My husband and I joined Pete Costello and six other birders on a cool Saturday morning in May to bird watch. Pete has been leading birding trips in the Greenwood Park area on Saturday mornings during spring migration.
We had a delightful morning watching and listening to birds. Since retiring I have become a warbler junkie. These birds are my favorite spring migrants. I call them ‘little jewels’. They are painted beautiful colors and have exquisite markings. You look up in the trees and see brilliant yellow: yellow rumps, orange and black throats, gold colored caps, streaks on the breast and chestnut sides. They are a feast for the eyes. But is doesn’t stop there; these little guys also have beautiful songs. Beauty and song aren’t the only things that attract me to watching these birds.

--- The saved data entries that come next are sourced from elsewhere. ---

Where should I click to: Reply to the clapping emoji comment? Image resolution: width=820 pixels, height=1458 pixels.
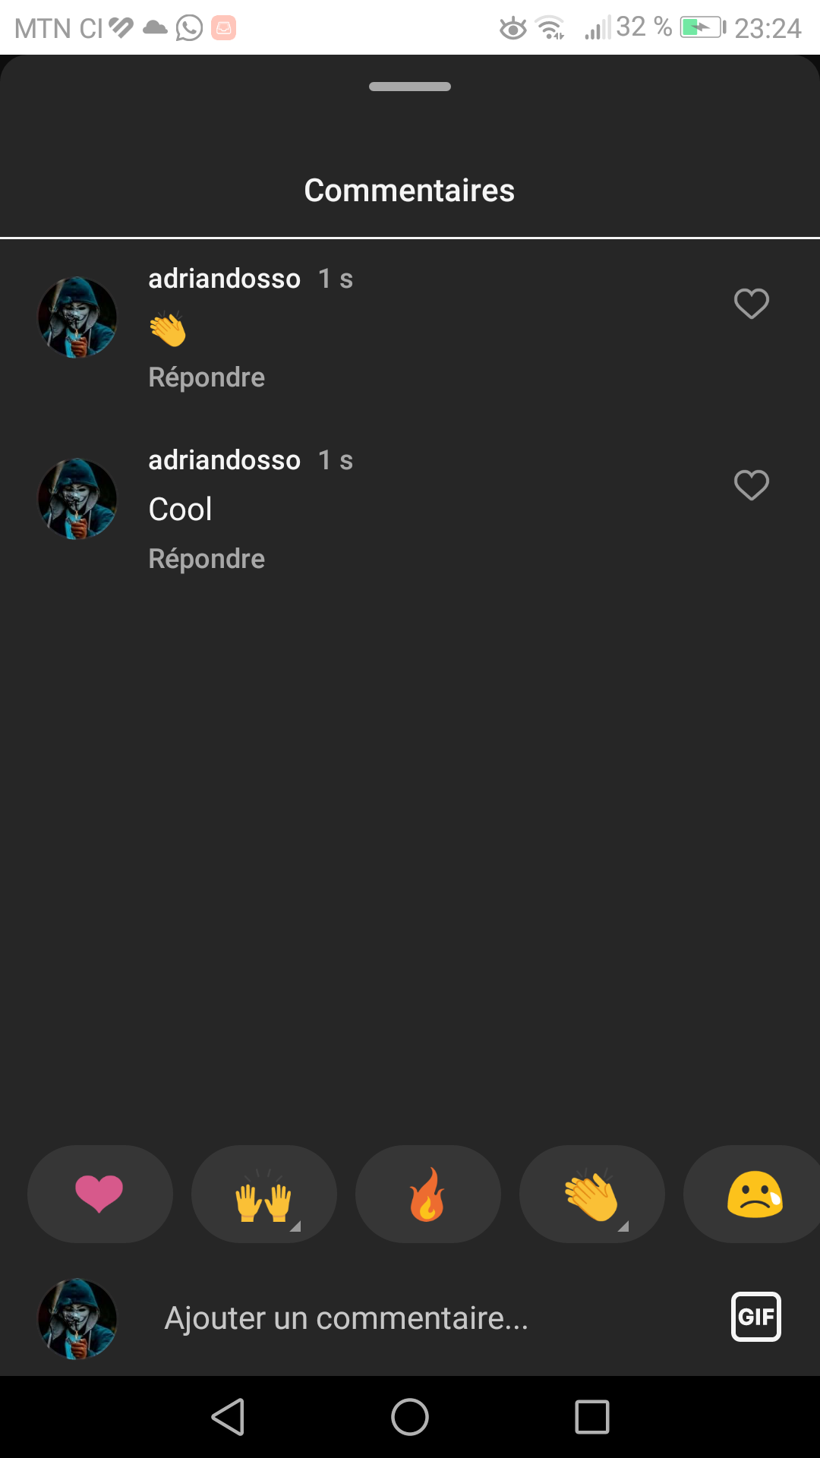[x=207, y=377]
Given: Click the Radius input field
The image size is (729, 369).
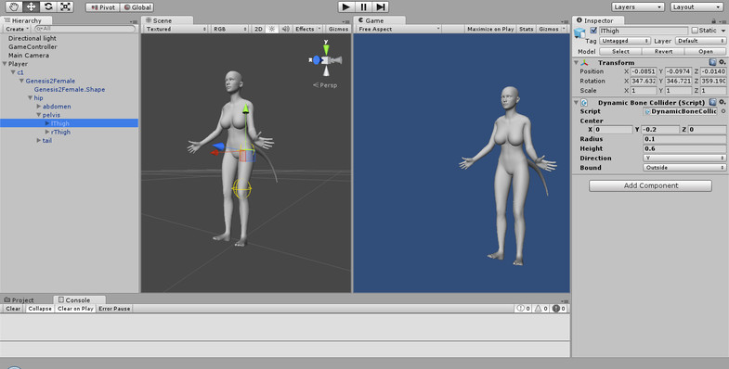Looking at the screenshot, I should 684,139.

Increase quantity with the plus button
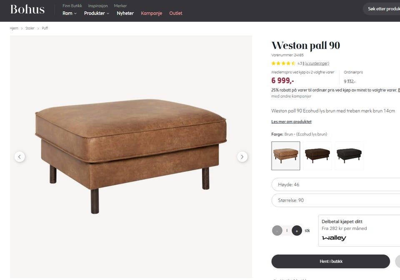[297, 231]
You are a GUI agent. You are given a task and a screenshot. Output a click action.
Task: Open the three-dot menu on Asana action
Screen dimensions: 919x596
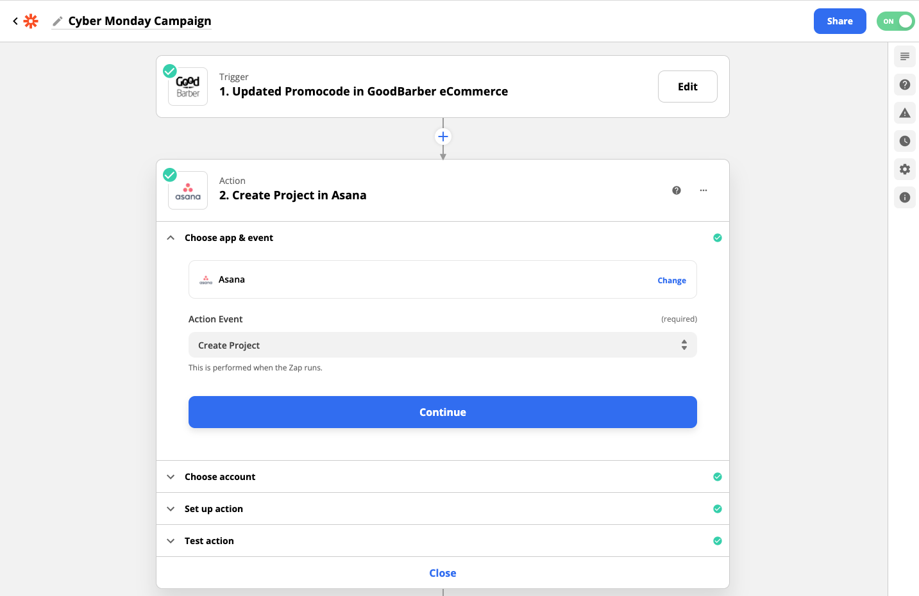click(704, 190)
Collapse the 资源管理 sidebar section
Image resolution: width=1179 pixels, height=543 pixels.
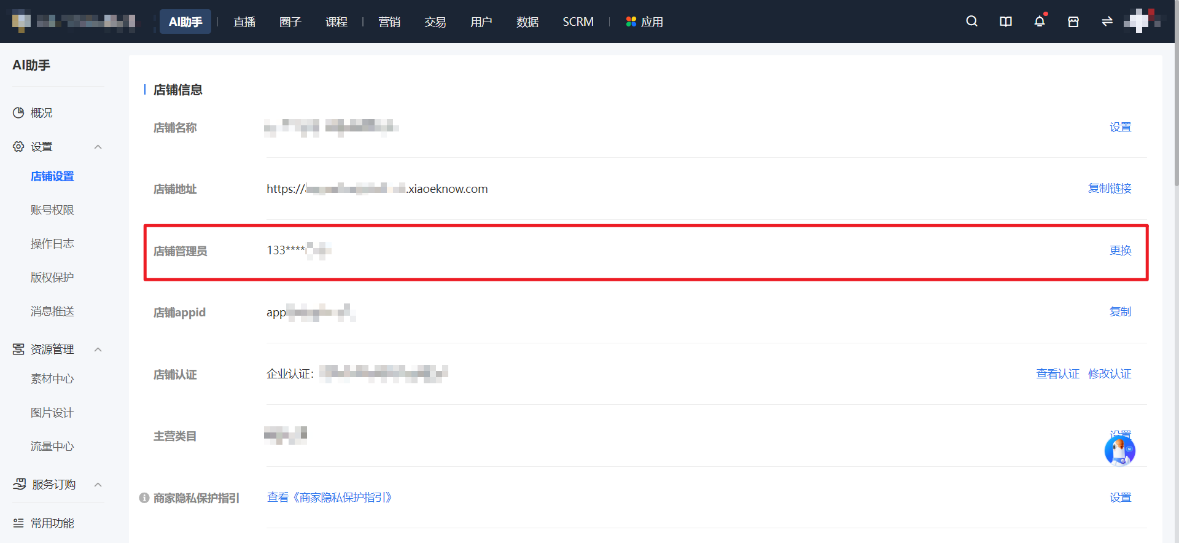(98, 350)
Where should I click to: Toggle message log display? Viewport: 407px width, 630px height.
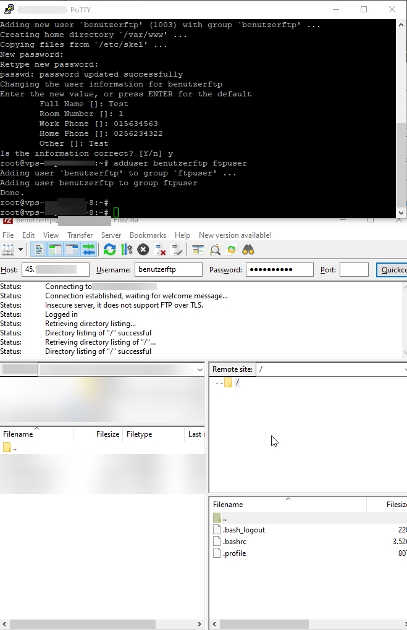(38, 250)
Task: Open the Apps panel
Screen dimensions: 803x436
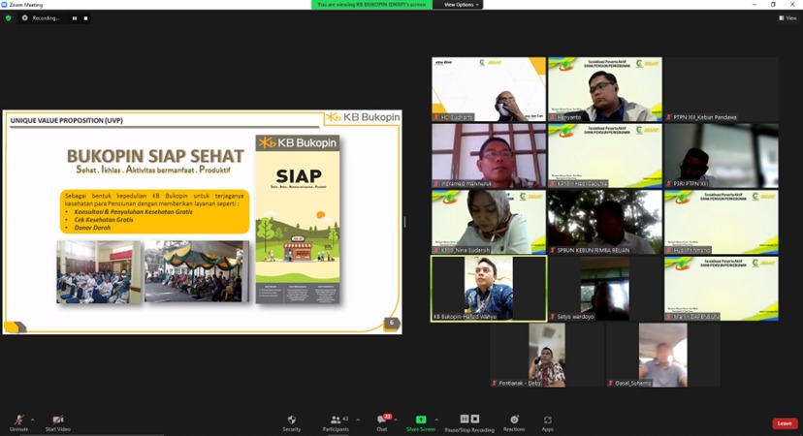Action: click(x=548, y=420)
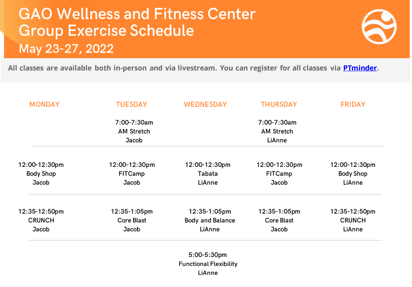Click Monday's Body Shop class
This screenshot has height=287, width=412.
[41, 174]
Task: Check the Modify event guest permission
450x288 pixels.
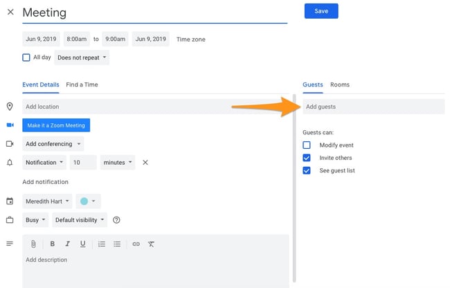Action: pos(307,145)
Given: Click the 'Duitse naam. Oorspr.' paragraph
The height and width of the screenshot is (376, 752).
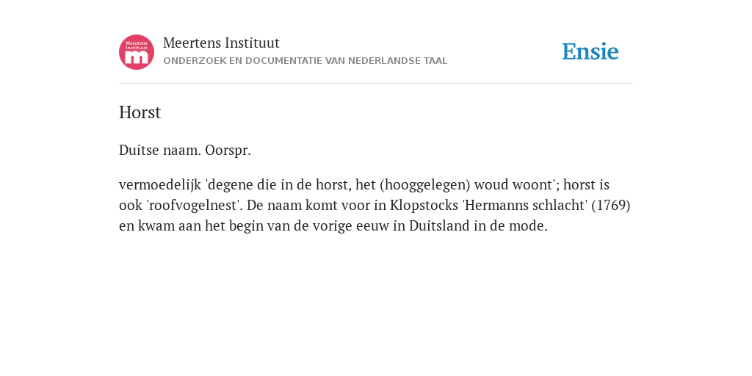Looking at the screenshot, I should point(185,151).
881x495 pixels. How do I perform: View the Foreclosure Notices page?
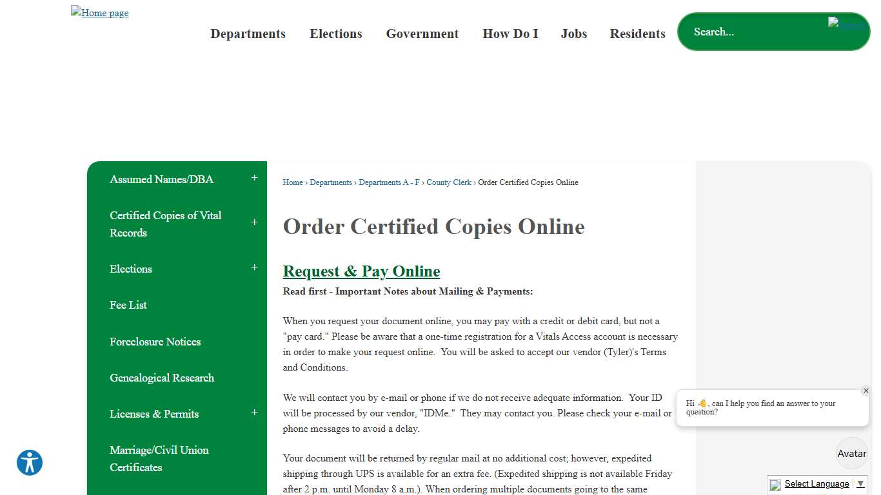(155, 342)
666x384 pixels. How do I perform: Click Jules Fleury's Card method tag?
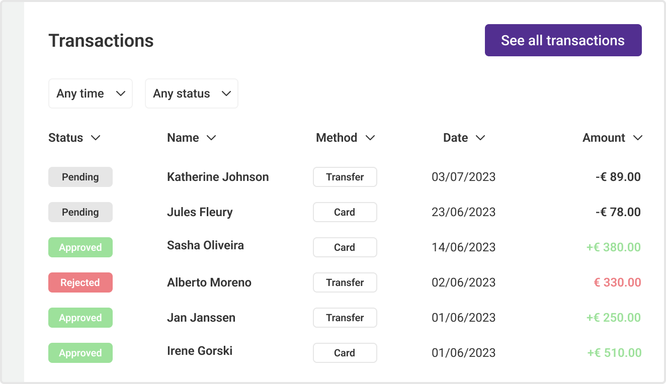(345, 212)
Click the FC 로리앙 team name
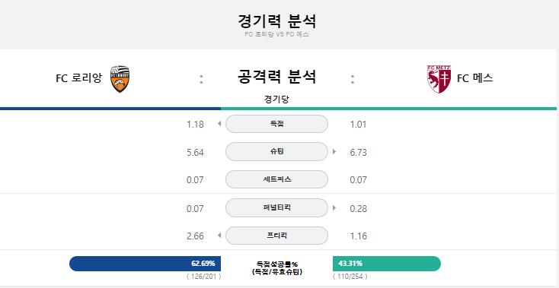This screenshot has height=288, width=559. tap(78, 78)
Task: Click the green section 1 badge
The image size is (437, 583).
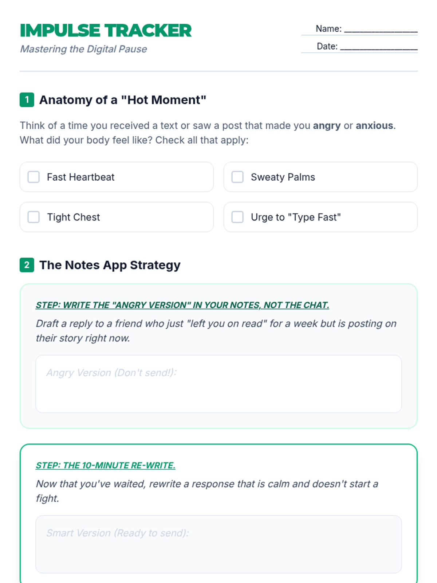Action: coord(27,100)
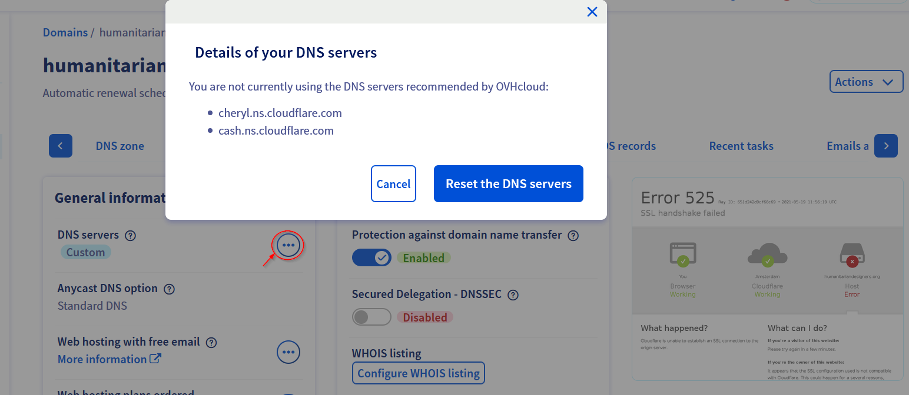Open the DNS servers three-dot menu
This screenshot has width=909, height=395.
click(288, 245)
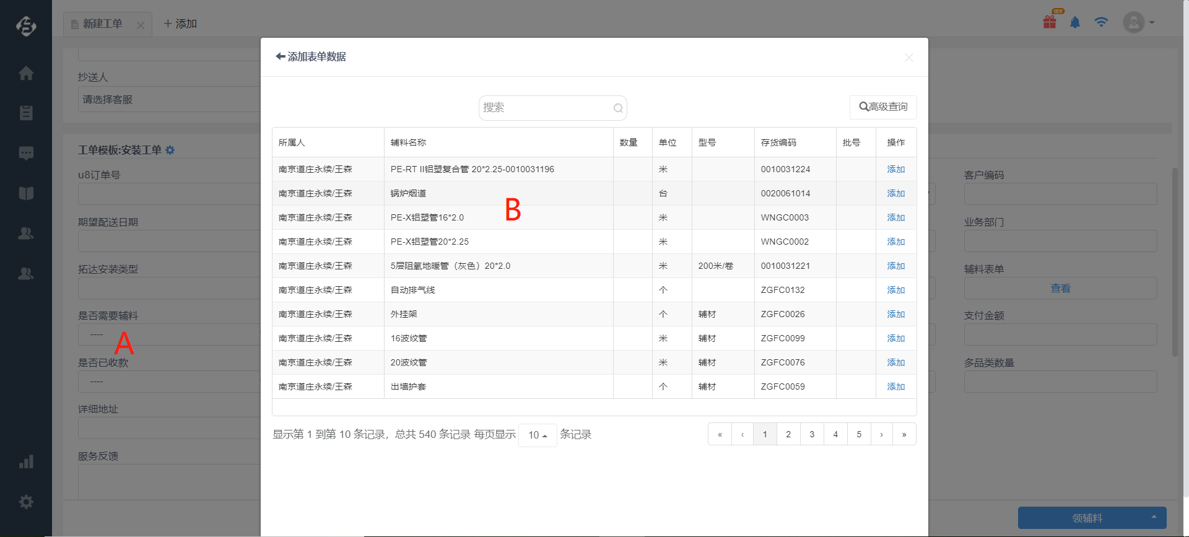This screenshot has width=1189, height=537.
Task: Click the 搜索 input field
Action: pos(545,108)
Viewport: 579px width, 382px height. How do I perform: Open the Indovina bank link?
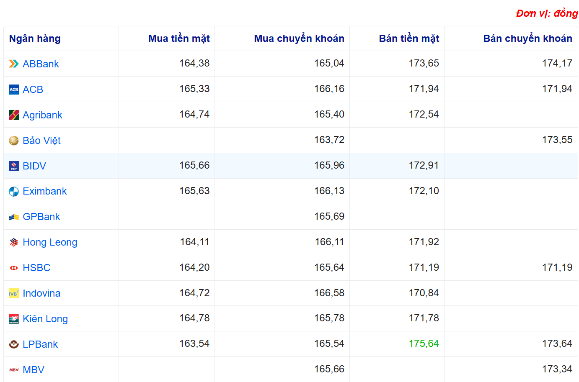41,293
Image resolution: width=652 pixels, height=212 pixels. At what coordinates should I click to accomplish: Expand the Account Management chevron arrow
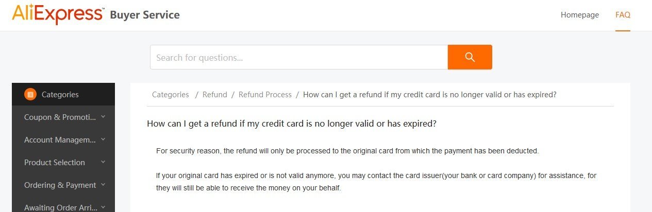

They also put on a wonderful display hopping from branch to branch, flying out catching insects in flight. It is a wonderful dance to watch.
Pete was willing to take us to his “secret spot”. No, he didn’t ask us to put on blindfolds and we didn’t take an oath not to tell anyone. He enjoyed sharing his spot with others who share his love for birdwatching. On this morning we were treated to several warblers: yellow warbler, black and white warbler, northern parula, yellow rump warbler, black throated green and a common yellow throat. Another treat was a pair of rose breasted grosbeaks. We watched the female building a nest. We were serenaded by Baltimore orioles. Their brilliant orange is an eye catcher.
Get out your binoculars and enjoy the parade of gems in the Fells. If you don’t have binoculars, don’t fret. You will still be able to enjoy the birds. The orioles this time of year are plentiful and put on lively displays. You can’t miss their brilliant orange. You can also watch the warblers doing their acrobatics in the trees. There are many great places to bird in the Fells: Long Pond, Wrights Pond, High Service Reservoirs, the shore of Spot Pond, and Virginia Woods.
Pete has a wonderful approach to birdwatching. He moves quietly through the woods, frequently stops to watch and listen, and will stay in one spot to watch and wait to see who visits. People new to birding to seasoned birders are welcomed on his trips.
It used to be that the robin was the first sign of spring here in the Fells, but these days some hang around all winter. The true sign of spring are now the waves of grackles, red-wing blackbirds and turkey vultures. This past week I have seen all three in different parts of the Fells.
Other bird sightings include:
a pair of ravens last week at Bellevue pond area,
many brown creepers on the long pond trail,
a sharp-shinned hawk in the zoo parking lot.
Several species have been seen starting to nest. Morning doves have been flying around with twigs. Chickadees have been calling non stop and I recently observed a pair of chickadees pulling bits of plastic off of a bag and bringing it into a hole in a tree.
Mammal sighting have been better lately, only because I’ve been out on the trails more. Three deer were seen on the Crystal Spring Trail this past week, two does were also seen on the Skyline Trail in the Sheepfold area. The chipmunk and skunks are back out. I’ve seen 2 coyotes in the past week, one walking across the ice on Spot Pond, the other just behind Quarter Mile Pond. Several mink have been sighted recently, 2 have been seen on the Crystal Spring Trail.
As we start to warm a bit more, the salamanders will begin their annual migration to the various vernal pool throughout the Fells. I’ll be checking out some pools off the Rock Circuit Trail this season. They prefer nights in the 40’s with rain.
Some of the local rivers have good numbers of ducks, these will move into the Fells waterways as soon as the ice begins to clear out. Watch for the return of the ruddy ducks, common mergansers, great blue herons and bald eagles on Spot Pond in the next few weeks.
Even though a lot of animal activity slows down during the heat of summer, there is still lots to see in the Fells during July and August. Watching the great blue heron feeding their chicks on Great island in Spot Pond can be a nice way to spend some time, but to see the great blues in action, head over to Long Pond. There you can see them fly in and hunt the food. My last outing we saw 7 herons hunting at Long Pond. One bird ate 5 frogs before flying back to the rookery on Great Island.
A few species of birds can still be nesting this time of year. Robin and cardinals can have up to 3 broods a year. Over near Greenwood Park, I have been watching pair of blue and grey gnatcatchers this entire season. They started building a nest back in May. I spent my mornings watching them collect mosses and hair from ferns to build their nest. I saw them feeding 3 chicks in June and days later they were back on the nest. They had 2 chicks in the second brood.
Over in the area around Doleful Pond, I’ve been seeing 3 white tailed deer does, no fawns from this group. I’ve also seen an occasional green wing teal on the pond. The turtles have laid their eggs on the banks, I watched some chipmunks dig up and eat a few eggs. On the trail behind the DCR yard I’ve been seeing a coyote. We keep our distance, but I’ll see it crossing the trails early in the morning.